An explainable machine-learning approach for revealing the complex synthesis path-property relationships of nanomaterials

Nanoscale. 2023 Sep 29;15(37):15358-15367. doi: 10.1039/d3nr02273k.

Abstract

Machine learning (ML) models have recently shown important advantages in predicting nanomaterial properties, which avoids many trial-and-error explorations. However, complex variables that control the formation of nanomaterials exhibiting the desired properties still need to be better understood owing to the low interpretability of ML models and the lack of detailed mechanism information on nanomaterial properties.
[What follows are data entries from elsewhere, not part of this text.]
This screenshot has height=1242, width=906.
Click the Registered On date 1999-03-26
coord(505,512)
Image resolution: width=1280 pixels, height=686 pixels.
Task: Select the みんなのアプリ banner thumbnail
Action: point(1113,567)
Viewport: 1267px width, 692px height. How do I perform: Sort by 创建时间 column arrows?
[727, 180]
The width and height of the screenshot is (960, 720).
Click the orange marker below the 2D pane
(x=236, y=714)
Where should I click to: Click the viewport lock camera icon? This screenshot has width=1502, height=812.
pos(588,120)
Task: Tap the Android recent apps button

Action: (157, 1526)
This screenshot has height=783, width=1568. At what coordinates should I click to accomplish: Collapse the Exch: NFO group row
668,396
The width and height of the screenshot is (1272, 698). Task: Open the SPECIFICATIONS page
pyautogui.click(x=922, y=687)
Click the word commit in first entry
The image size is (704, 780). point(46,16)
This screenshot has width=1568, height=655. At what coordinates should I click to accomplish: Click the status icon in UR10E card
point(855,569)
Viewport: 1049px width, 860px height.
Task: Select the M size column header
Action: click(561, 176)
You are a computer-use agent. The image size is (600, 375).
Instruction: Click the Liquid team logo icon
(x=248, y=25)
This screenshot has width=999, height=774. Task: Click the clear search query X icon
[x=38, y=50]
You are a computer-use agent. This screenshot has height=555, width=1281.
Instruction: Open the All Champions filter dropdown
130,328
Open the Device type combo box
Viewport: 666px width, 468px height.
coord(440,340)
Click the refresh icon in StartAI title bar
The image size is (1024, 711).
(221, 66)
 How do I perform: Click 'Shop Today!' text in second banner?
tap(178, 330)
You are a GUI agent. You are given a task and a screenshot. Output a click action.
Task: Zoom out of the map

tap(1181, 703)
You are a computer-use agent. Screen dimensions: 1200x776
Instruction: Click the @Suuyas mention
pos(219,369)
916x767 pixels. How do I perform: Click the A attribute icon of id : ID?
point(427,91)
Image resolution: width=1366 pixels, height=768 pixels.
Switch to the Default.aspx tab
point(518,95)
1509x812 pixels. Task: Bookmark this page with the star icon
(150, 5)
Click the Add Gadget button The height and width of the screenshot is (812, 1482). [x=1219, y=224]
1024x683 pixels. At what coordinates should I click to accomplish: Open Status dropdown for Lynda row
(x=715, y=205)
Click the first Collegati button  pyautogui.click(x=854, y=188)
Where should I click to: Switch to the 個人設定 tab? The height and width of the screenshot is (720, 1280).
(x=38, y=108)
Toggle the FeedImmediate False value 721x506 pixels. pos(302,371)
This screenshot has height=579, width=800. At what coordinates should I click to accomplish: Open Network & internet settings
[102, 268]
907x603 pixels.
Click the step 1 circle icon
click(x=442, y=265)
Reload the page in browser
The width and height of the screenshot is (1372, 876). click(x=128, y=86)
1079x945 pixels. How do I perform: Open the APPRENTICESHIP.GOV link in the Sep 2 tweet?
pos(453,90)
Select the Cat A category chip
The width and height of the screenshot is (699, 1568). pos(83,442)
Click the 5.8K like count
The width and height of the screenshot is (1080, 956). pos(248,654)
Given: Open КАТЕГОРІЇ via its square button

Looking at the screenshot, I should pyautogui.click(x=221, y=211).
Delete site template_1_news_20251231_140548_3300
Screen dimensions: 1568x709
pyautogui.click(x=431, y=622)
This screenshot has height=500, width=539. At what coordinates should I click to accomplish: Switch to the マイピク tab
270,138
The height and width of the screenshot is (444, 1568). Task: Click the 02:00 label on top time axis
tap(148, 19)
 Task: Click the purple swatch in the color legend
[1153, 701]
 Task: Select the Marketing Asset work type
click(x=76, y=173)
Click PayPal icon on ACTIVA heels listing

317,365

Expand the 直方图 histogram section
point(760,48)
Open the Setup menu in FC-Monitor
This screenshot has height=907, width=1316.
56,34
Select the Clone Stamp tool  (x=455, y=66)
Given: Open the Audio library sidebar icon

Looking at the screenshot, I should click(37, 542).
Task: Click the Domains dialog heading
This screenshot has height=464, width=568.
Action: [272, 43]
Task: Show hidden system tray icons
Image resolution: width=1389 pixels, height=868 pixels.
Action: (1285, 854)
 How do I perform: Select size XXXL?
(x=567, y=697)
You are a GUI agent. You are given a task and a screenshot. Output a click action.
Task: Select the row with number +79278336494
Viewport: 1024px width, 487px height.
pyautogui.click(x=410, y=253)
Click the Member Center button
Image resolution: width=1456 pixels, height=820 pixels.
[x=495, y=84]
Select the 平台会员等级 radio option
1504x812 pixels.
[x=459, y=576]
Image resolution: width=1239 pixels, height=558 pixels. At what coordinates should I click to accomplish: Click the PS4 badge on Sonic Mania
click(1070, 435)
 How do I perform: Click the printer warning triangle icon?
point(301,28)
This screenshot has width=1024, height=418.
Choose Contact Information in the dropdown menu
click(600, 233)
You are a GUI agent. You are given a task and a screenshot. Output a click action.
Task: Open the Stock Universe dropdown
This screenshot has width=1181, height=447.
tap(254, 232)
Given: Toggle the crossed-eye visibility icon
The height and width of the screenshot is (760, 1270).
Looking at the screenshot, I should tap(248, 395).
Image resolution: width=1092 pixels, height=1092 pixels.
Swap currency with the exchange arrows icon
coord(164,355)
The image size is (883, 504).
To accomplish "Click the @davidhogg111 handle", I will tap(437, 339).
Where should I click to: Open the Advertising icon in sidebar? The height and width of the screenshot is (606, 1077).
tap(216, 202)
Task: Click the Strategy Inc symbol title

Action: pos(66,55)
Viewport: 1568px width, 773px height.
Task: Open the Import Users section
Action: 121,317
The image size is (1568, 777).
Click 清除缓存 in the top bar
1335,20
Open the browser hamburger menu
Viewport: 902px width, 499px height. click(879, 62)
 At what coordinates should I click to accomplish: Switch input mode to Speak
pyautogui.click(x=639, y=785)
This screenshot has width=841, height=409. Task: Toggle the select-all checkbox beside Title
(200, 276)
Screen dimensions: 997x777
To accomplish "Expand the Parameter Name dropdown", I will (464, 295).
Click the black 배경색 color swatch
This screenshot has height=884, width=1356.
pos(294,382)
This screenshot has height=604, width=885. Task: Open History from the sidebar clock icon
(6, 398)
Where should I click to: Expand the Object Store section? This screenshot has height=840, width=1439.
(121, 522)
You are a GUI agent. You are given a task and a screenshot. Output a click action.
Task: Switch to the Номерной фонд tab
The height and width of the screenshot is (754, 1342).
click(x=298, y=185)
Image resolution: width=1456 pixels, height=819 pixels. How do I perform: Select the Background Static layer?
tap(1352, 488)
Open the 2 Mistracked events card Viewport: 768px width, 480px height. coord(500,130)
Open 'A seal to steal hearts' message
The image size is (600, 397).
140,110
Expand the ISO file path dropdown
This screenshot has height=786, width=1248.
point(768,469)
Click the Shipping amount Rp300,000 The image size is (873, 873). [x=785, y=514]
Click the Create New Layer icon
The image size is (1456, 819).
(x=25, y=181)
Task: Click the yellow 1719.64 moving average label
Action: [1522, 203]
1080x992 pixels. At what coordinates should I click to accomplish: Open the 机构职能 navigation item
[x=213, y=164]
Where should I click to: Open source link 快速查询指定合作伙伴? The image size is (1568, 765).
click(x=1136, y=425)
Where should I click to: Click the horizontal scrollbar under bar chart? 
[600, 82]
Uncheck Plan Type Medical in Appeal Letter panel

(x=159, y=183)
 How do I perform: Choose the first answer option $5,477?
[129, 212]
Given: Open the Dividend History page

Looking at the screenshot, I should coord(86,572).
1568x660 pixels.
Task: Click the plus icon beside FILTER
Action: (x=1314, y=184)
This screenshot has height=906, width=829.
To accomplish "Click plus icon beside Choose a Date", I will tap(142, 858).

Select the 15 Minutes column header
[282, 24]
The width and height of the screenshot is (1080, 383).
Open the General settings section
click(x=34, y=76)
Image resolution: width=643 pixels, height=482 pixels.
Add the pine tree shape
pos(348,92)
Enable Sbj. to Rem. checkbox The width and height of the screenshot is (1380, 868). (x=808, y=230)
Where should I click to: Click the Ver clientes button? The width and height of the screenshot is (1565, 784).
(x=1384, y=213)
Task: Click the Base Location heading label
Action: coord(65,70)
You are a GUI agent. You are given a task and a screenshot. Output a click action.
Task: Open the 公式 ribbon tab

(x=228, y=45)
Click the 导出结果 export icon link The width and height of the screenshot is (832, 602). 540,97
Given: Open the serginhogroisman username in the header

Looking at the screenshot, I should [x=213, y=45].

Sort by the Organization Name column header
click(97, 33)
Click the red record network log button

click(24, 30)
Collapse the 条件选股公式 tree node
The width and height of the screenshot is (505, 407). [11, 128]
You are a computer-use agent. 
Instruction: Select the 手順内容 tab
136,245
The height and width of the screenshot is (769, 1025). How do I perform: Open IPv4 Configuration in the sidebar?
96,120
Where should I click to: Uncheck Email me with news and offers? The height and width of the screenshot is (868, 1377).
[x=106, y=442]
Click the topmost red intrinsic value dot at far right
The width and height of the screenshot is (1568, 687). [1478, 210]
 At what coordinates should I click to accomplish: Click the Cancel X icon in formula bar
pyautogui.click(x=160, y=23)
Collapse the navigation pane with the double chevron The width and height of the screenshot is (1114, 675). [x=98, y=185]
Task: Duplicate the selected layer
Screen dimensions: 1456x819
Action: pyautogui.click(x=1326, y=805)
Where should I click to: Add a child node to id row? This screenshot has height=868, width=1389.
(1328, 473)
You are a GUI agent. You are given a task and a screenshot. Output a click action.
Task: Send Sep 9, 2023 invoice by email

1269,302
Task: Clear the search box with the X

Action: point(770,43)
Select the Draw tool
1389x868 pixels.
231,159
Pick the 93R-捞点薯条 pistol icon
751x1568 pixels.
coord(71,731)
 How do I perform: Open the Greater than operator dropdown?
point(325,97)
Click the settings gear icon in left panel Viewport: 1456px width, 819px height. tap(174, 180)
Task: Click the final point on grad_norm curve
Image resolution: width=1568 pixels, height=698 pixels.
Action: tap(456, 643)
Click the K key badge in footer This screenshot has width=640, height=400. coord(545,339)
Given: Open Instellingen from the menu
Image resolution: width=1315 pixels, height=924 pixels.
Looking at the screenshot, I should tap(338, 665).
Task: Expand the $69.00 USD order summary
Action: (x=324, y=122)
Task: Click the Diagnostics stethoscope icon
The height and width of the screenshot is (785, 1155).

In this study, we developed a methodology for accurately predicting multiple synthesis parameter-property relationships of nanomaterials to improve the interpretability of the nanomaterial property mechanism. As a proof-of-concept, we designed glutathione-gold nanoclusters (GSH-AuNCs) exhibiting an appropriate fluorescence quantum yield (QY). First, we conducted 189 experiments and synthesized different GSH-AuNCs by varying the thiol-to-metal molar ratio and reaction temperature and time in reasonable ranges. The fluorescence QY of GSH-AuNCs could be systematically and independently programmed using different experimental parameters. We used limited GSH-AuNC synthesis parameter data to train an extreme gradient boosting regressor model. Moreover, we improved the interpretability of the ML model by combining individual conditional expectation, double-variable partial dependence, and feature interaction network analyses. The interpretability analyses established the relationship between multiple synthesis parameters and fluorescence QYs of GSH-AuNCs. The results represent an essential step towards revealing the complex fluorescence mechanism of thiolated AuNCs. Finally, we constructed a synthesis phase diagram exceeding 6.0 × 104 prediction variables for accurately predicting the fluorescence QY of GSH-AuNCs. A multidimensional synthesis phase diagram was obtained for the fluorescence QY of GSH-AuNCs by searching the synthesis parameter space in the trained ML model. Our methodology is a general and powerful complementary strategy for application in material informatics.